No resto das expressões usadas na composição optei por usar o preto por esta ser a cor da morte, do medo, da negatividade, da maldade, da melancolia, do luto e do vazio.
Já o fundo possui a cor branca de modo a evidenciar as outras cores usadas e por esta estar ligada a sentimentos como a solidão e a fragilidade.
Mais do que isso, a utilização do vermelho e do branco permitiu-me conferir/reforçar o drama inerente ao tema em questão - "Red looks very dark on white, and its brilliance scarcely asserts itself" (2) - enquanto que o preto permitiu-me que as palavras se destacassem por si só - "The eye and the mind achieve distinct perception through comparison and contrast" (2) .

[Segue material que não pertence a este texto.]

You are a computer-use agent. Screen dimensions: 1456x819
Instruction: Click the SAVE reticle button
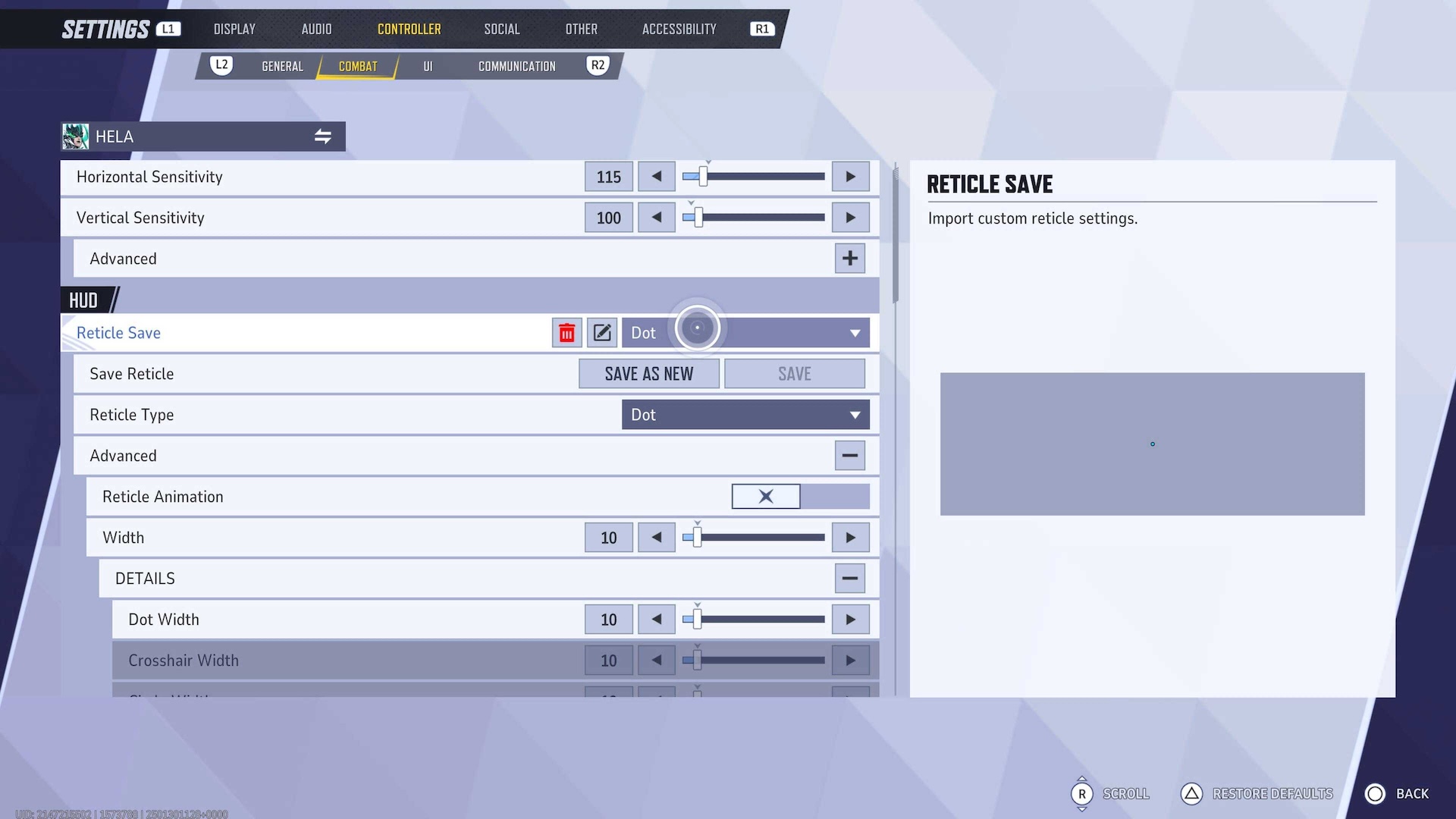[795, 373]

A verdade é que muitas vezes ignoramos o poder da tipografia mas, com esta composição, espero ter conseguido demonstrar a importância que esta pode tomar na compreensão de um artigo - seja ele de que género for. Deste modo pretendia, apenas a partir do uso de caracteres e cores, transmitir algo mais do que apenas informação: transmitir uma mensagem que suscitasse sentimentos e impressões. A notícia na sua totalidade surge no fundo da composição em marca d’água.
“Readers usually ignore the typographic interface, gliding comfortably along literacy’s habitual groove. Sometimes, however, the interface should be allowed to fail. By making itself evident, typography can illuminate the construction and identity of a page, screen, place, or product.” (3)

Citações
(1) – BRINGHURST, Robert.
(2) - ITTEN, Johannes –The Art of Color : The Experience and Objective Rationale of Color. United States of America: Van Nostrand Reinhold Company, 1970.
(3) – LUPTON, Ellen.
(4) – CLAIR, Kate Clair & BUSIC-SNYDER, Cynthia – Manual de tipografia: A História, a Técnica e a Arte. 2ª ed. São Paulo: Bookman Companhia Editora, 2005.